The Sanskrit word Antahkarana is worth pausing on, as it points to something very close to us, and yet rarely seen clearly: the inner instrument through which all experience takes place.
It is not an entity that could be isolated. It is an organized field, like a space in which thoughts, perceptions, decisions, and feelings arise. This experience is common, and yet often misunderstood.
Within it, one usually distinguishes several functions: intelligence (buddhi), the mind (manas), the ego (ahankara), and the field of consciousness (citta), within which modifications (vrtti) appear.
These modifications are of different kinds: correct perception, error, interpretation, sleep, memory. They are not a problem in themselves; they simply describe the possible movements of the mind.
Depending on the school, this organization is described in slightly different ways. Some distinguish three functions — intelligence, mind, and ego — while others also include citta, as the field in which they arise.
These differences matter little if one understands what they point to: an inner organization in movement, rather than a fixed structure.
Other traditions have expressed this differently. The Aboriginal peoples of Australia speak of a bridge between the “lower self” and the “higher self,” which they call the “rainbow serpent.” The image is simple, yet illuminating: there is in the human being a possible continuity between what is conditioned, reactive, and what is clear, stable, aware.
This bridge is not to be built. It is already there. But it can be ignored, or instead recognized and crossed.
The Meaning of Incarnation
An entire life can unfold in this lack of recognition, or in this recognition.
When attention is identified with the movements of the mind — with reactions, attachments, interpretations — then what some traditions call kama-Manas, the lower personality, becomes the center of gravity. Life is then lived at the level of fluctuations.
Even spiritual pursuits can be taken over by this movement: wanting to become better, purer, higher, accumulating merit, trying to match an image of perfection.
This may produce visible effects, sometimes admirable, but it does not change the center. Nor is it a matter of becoming irreproachable or conforming to a moral ideal.
Human qualities — kindness, benevolence, fraternity — have their value, and life would be more harmonious if they were shared. But they do not, in themselves, constitute the heart of the path.
They are consequences, not a goal.
An Authentic Path
What authentic paths propose is not to add something, but to restore an order.
It is not a matter of eliminating the mind, nor of fighting the ego, but of no longer identifying with them. When this confusion ends, the functions return to their proper place: intelligence illuminates, the mind organizes, the ego becomes a simple instrument of identification, and the field of consciousness remains open.

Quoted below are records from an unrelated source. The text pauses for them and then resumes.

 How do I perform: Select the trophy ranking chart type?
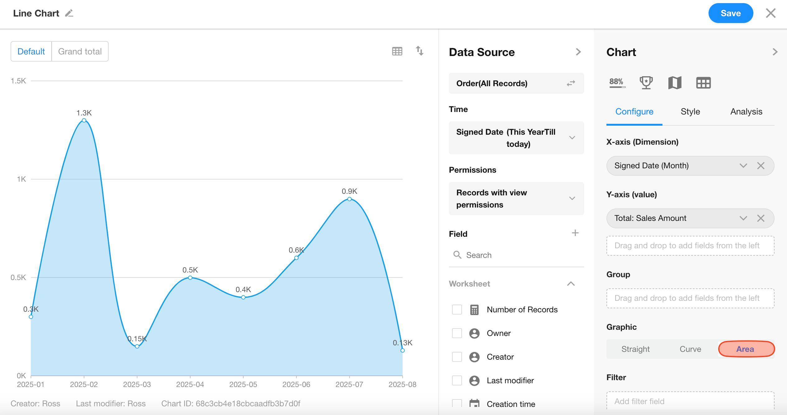click(646, 83)
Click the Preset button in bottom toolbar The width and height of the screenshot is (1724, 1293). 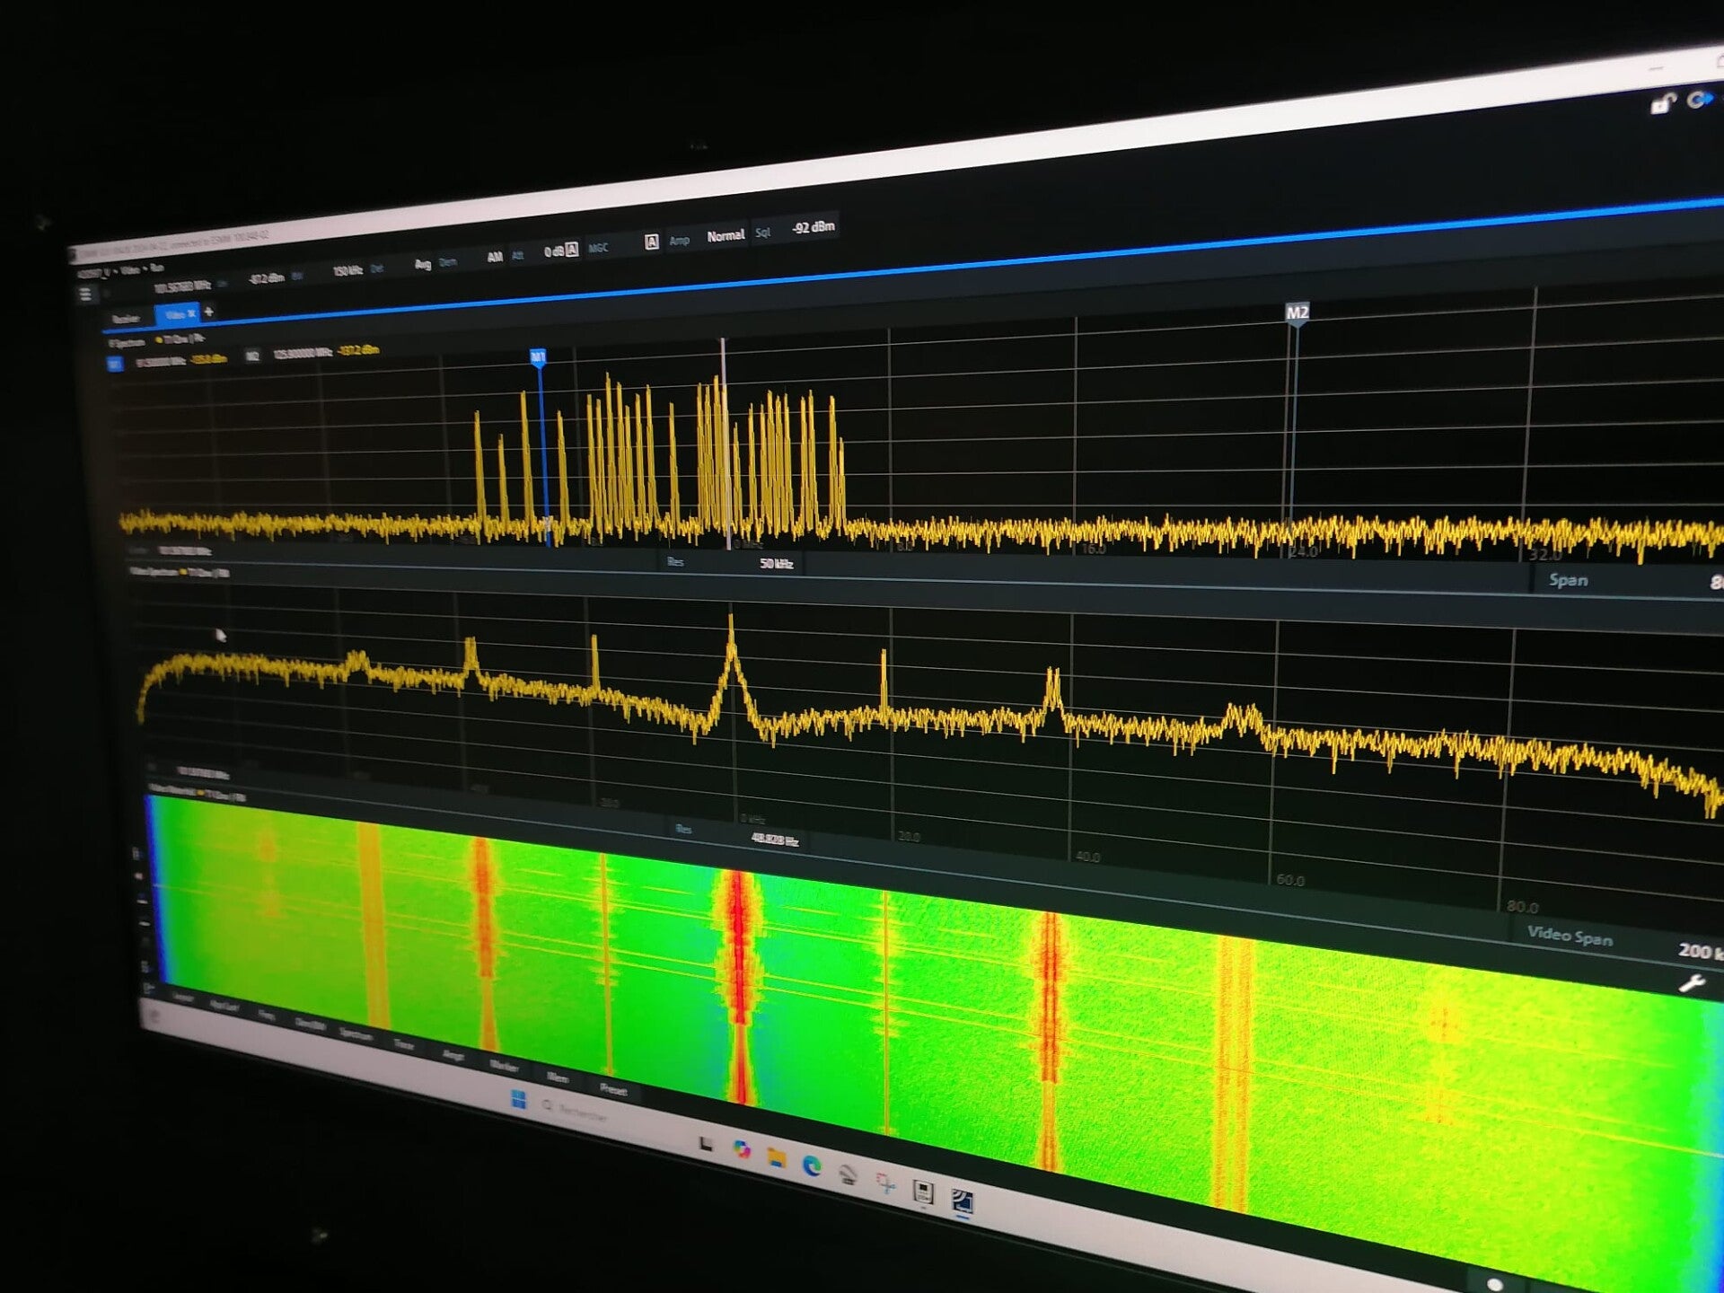613,1089
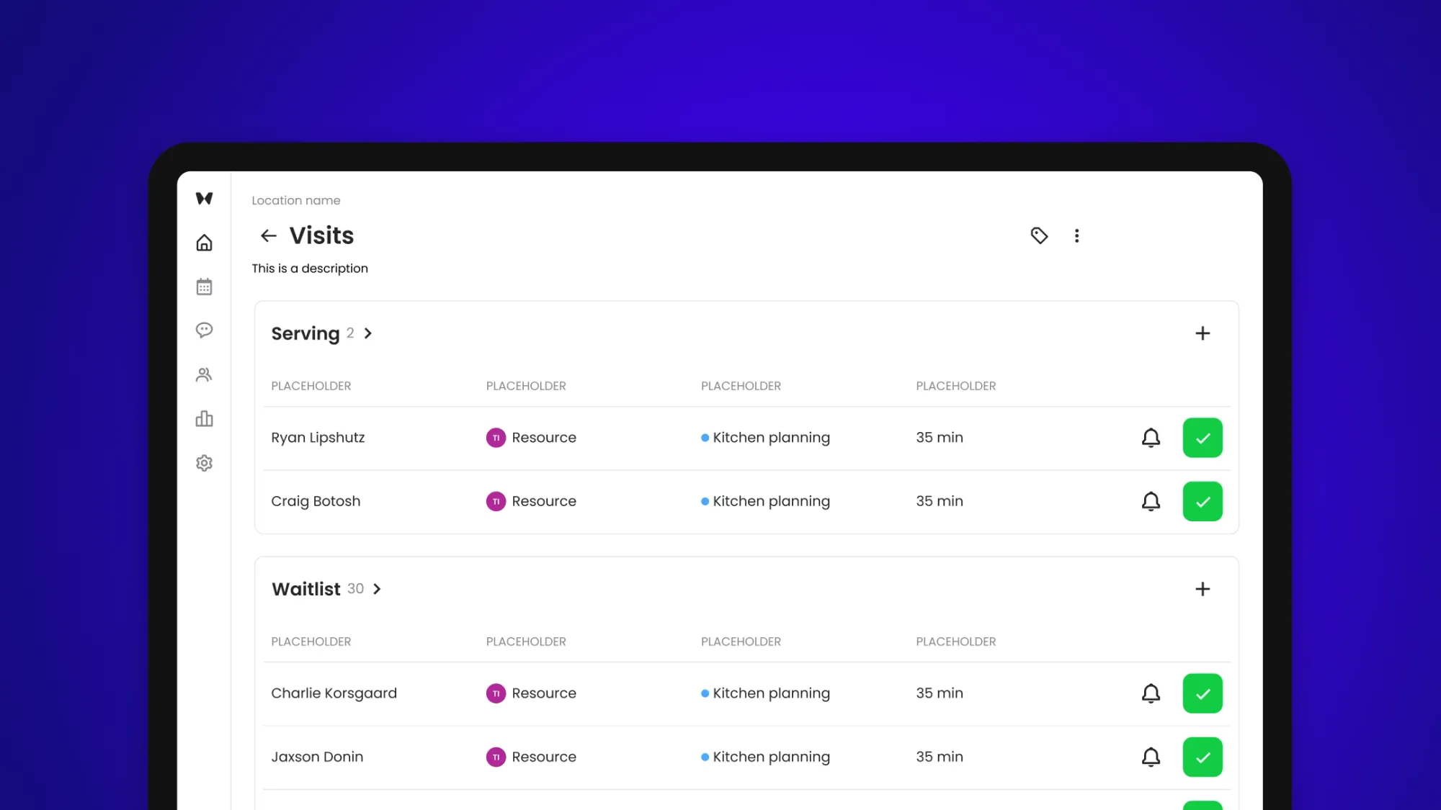Open the Users icon in sidebar

coord(204,374)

What is then called the “higher self” is not a separate entity, but a way of being in which consciousness is no longer captured by its contents.
From this perspective, Antahkarana is no longer an obstacle, but a passage. It becomes that bridge mentioned earlier: that through which consciousness can recognize itself across the different functions without getting lost in them.
Practice finds its full meaning here. Observance, attention to the agya, and the regular exercise of meditation techniques are not aimed at transforming what we are, but at stabilizing this recognition.
Little by little, another way of acting appears. Action no longer arises from reactions or conditioning, but from a clearer, more stable space.
A Simple Recognition
The essential mark of this transformation is not the accumulation of qualities, but the stability of consciousness.
No longer identifying with thoughts, memories, or attachments, while allowing them to arise and pass away. Then what once seemed fragmented regains a continuity. The bridge is no longer an idea, but a lived reality.
And what at first seemed like a practice gradually becomes a way of being.